* _Document passage_:
When he finds Itzik later that night, Ethanan is unforgiving: the rape was evil and bestial --and their friendship is over. (Later they meet in Palestine, but Elhanan has sworn "not to forget," and their relationship remains irretrievably severed.) Not only Itzik but Elhanan himself is permanently scarred; years later he is full of guilt for not having intervened more on behalf of the woman. He remains sure that his son will judge him for his indecisiveness and even interprets his increasing loss of memory as divine retribution.

When Malkiel visits the town a generation later he senses that whatever he is supposed to find will be related to the woman. With the help of an interpreter (whom the secret police have assigned to monitor Malkiel’s activities) he finds the woman Itzik had raped and seeks to discover what she remembers.

The woman has no conscious recollection of the rape, but Malkiel, with a relentless probing that shocks Lidia the interpreter, persists in asking his questions. As the memory returns to lacerate her once again, the old woman is furious at Malkiel for engaging in such psychic surgery. "I prayed God to let me forget, and God heard me. I finally buried my memories ... I finally forgot the ugly leers, the hands, the sounds that tied me to that man. Why must you undo what God has done?"

Malkiel, though abashed, must ask one last question: "The man who tried to help you. Do you think of him from time to time?" This time the woman answers positively: "Thanks to him I believe from time to time that not all men are evil. I believe that he was honest and a man of charity."

"My father," Malkiel replies, "was the man who tried to save you. Not the other one." The woman, after shuddering, reaches out to him: "Then will you allow an old woman to thank you? And to kiss you?" After kissing his forehead, she says, "And thank your father." Even the hardened Lidia has been moved. Once they are outside, she says, "Will you allow an interpreter, not so young any more, to kiss you too?"

* _Data provided_:
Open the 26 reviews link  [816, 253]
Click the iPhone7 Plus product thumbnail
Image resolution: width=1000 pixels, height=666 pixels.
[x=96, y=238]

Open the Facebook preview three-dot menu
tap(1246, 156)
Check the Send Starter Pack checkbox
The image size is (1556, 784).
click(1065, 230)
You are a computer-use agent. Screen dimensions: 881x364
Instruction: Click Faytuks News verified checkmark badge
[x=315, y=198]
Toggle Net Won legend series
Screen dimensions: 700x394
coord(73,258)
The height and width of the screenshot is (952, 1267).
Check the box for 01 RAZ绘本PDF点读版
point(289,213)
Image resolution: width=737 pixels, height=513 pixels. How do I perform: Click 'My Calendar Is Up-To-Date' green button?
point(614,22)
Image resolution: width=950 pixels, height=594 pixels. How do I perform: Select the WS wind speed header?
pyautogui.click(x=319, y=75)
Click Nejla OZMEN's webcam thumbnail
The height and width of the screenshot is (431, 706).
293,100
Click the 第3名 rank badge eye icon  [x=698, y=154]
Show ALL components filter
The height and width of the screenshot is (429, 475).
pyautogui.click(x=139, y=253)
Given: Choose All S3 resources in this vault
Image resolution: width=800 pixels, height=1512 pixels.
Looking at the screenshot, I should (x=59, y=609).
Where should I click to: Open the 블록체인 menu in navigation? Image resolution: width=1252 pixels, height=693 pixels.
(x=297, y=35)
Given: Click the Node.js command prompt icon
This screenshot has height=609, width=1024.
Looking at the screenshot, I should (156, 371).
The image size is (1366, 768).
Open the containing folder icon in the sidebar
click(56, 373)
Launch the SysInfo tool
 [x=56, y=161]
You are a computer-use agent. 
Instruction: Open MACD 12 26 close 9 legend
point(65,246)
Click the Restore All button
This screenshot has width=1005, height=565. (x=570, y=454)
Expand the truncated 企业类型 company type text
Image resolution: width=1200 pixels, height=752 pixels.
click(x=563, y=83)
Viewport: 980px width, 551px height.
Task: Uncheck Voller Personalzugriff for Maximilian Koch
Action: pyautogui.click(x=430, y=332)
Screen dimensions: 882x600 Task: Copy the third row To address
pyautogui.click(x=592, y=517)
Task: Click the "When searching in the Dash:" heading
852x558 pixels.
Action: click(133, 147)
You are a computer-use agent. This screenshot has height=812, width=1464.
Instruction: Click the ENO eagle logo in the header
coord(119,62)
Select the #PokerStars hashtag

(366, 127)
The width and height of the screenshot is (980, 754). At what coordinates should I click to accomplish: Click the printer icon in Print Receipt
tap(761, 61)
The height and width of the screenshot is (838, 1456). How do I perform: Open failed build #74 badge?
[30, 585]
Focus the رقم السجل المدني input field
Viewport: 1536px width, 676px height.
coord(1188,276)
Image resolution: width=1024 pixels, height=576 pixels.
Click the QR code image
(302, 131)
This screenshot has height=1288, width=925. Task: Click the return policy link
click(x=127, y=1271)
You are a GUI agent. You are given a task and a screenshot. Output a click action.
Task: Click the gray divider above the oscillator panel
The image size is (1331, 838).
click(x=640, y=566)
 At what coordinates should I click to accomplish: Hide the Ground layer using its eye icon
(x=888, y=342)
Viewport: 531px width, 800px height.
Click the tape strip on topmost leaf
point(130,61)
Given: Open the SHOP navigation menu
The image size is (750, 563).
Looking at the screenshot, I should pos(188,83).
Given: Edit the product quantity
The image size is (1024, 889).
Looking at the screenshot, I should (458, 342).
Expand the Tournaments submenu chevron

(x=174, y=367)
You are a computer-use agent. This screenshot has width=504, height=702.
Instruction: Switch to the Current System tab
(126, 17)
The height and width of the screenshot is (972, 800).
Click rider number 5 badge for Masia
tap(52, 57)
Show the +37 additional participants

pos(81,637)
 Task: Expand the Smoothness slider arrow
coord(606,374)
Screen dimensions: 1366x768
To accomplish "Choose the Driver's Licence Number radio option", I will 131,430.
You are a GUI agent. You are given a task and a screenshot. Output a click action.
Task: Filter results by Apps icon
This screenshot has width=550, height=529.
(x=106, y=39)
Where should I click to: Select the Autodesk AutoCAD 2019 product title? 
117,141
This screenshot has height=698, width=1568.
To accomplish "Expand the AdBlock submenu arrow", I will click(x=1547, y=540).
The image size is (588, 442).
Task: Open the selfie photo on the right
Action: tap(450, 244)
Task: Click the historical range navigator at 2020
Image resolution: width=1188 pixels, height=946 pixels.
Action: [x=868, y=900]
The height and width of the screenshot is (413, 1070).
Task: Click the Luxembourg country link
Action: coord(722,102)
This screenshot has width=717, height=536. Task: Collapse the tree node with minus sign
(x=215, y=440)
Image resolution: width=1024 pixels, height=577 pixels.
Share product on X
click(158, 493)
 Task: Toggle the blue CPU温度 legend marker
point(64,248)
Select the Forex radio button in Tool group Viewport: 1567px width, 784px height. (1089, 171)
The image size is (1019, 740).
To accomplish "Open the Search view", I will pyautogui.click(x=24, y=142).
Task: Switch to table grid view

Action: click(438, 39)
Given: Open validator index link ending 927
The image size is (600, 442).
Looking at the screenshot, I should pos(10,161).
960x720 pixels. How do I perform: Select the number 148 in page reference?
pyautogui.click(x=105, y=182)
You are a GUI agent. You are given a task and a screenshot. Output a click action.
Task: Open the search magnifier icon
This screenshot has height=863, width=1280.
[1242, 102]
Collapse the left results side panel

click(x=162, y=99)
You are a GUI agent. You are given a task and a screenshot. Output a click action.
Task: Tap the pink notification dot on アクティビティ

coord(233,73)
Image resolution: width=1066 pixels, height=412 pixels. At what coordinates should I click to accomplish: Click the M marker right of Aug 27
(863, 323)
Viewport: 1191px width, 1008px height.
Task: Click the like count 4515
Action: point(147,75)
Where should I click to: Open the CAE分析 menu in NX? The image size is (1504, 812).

* _What the task requires_: In the passage about Malkiel's visit to the town, who assigned the interpreter to monitor his activities?

* _The answer_: The secret police.